◆ **What to do**:
From the line with "Task: Switch to 每周定时播放 tab" to the final line of the data below, please write out every line exactly, with no pictures.

(Dataset entries)

┌──

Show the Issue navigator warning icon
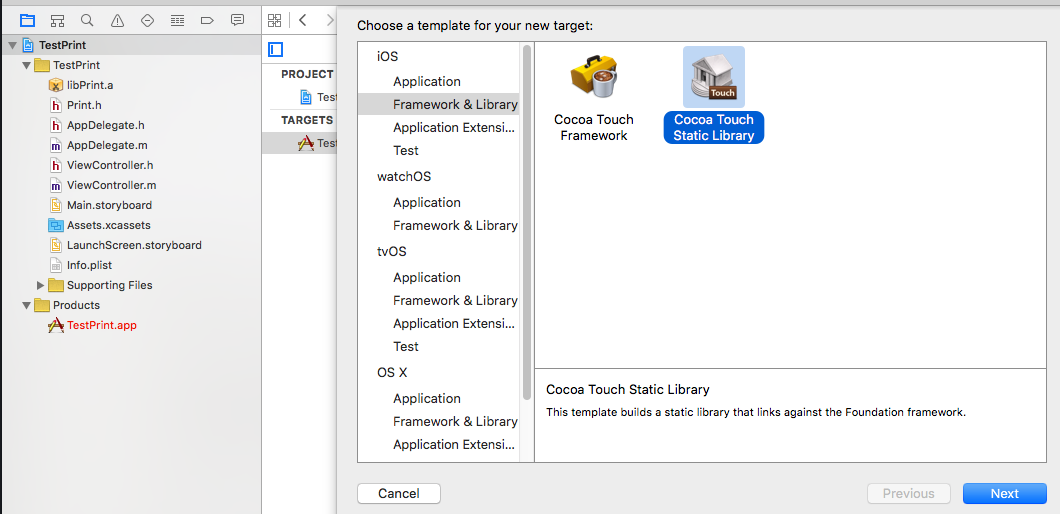1060x514 pixels. [x=117, y=20]
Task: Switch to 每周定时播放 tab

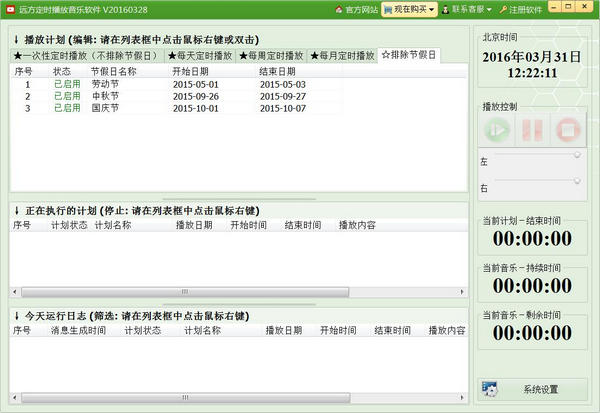Action: (x=271, y=56)
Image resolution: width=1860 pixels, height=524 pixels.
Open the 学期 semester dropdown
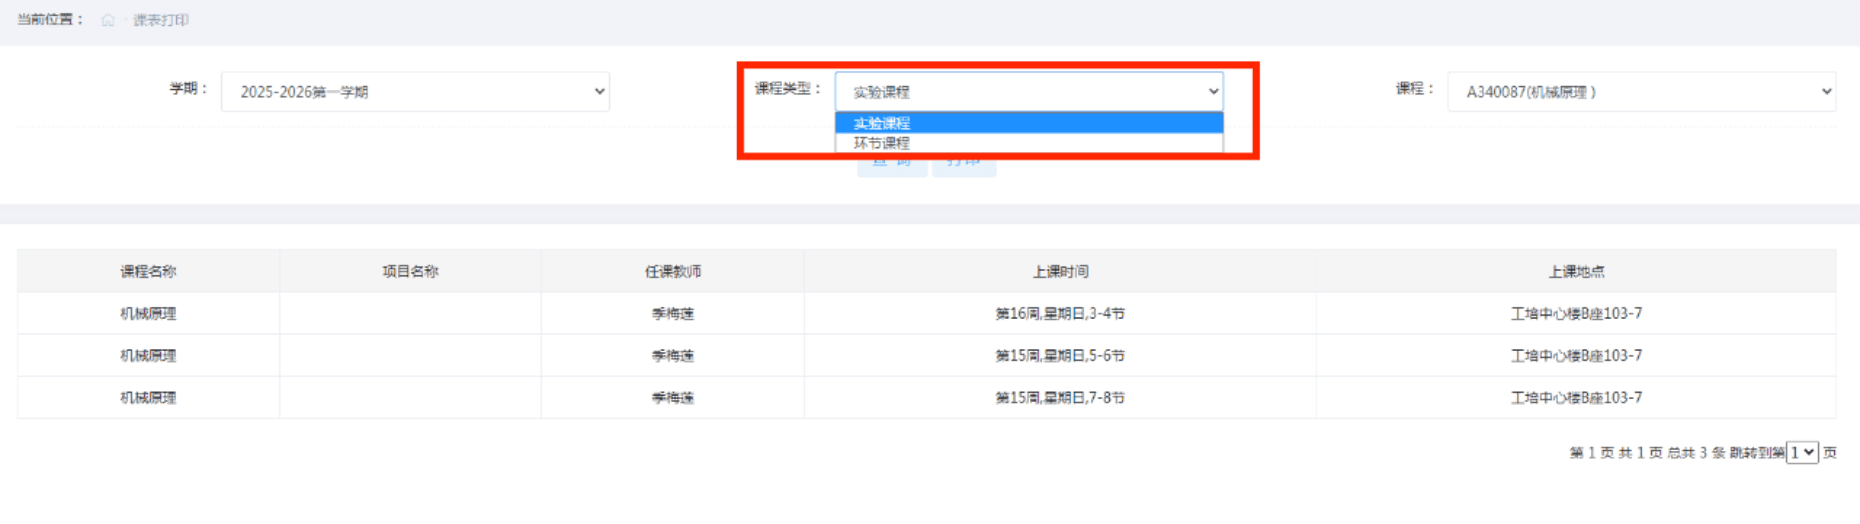pyautogui.click(x=415, y=92)
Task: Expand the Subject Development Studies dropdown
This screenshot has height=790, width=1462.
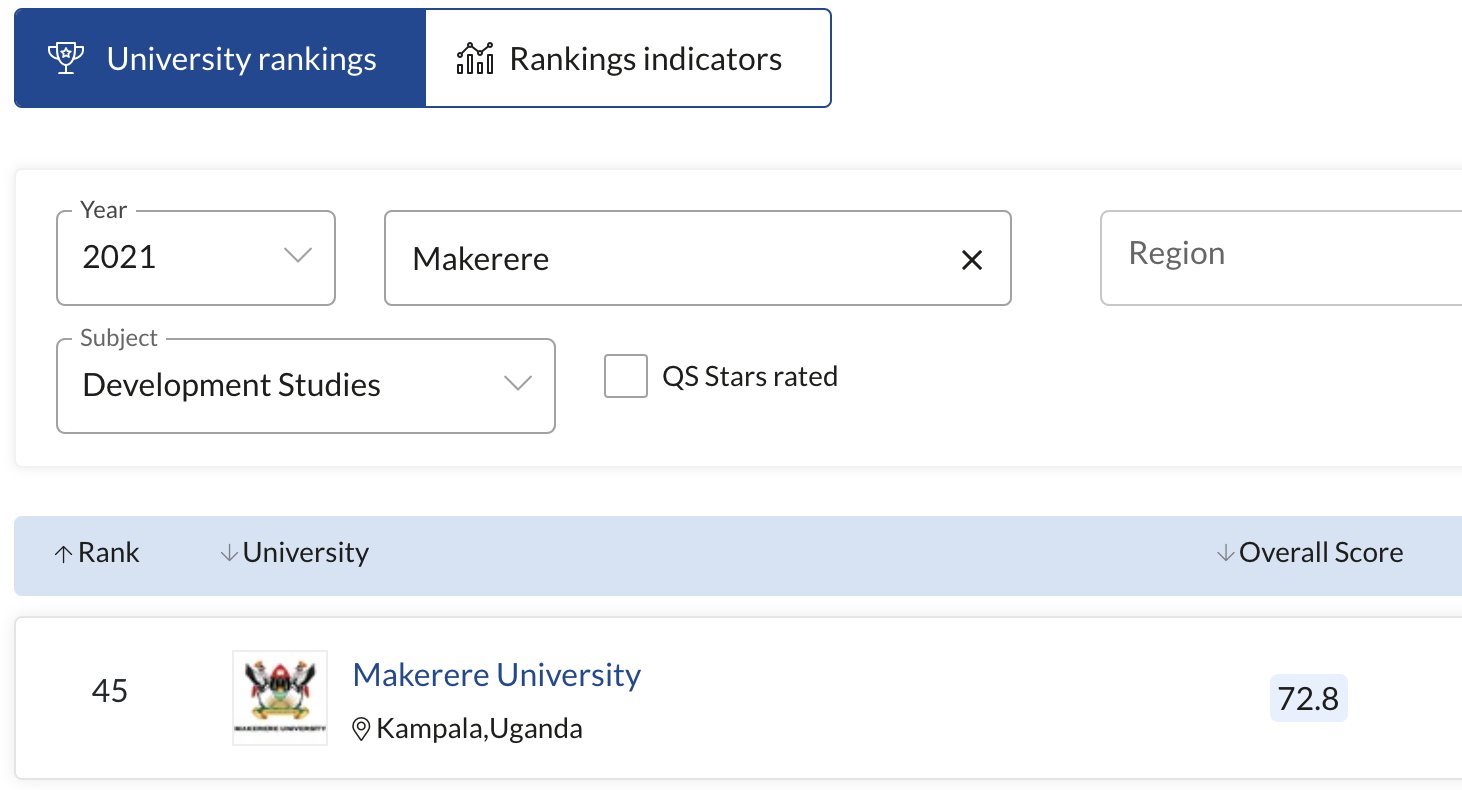Action: tap(306, 386)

└──

◆ **Exercise result**:
Task: Switch to 每周定时播放 tab

Action: (x=271, y=56)
Image resolution: width=1860 pixels, height=524 pixels.
Open the 学期 semester dropdown
pyautogui.click(x=415, y=92)
Task: Expand the Subject Development Studies dropdown
This screenshot has height=790, width=1462.
Action: tap(306, 386)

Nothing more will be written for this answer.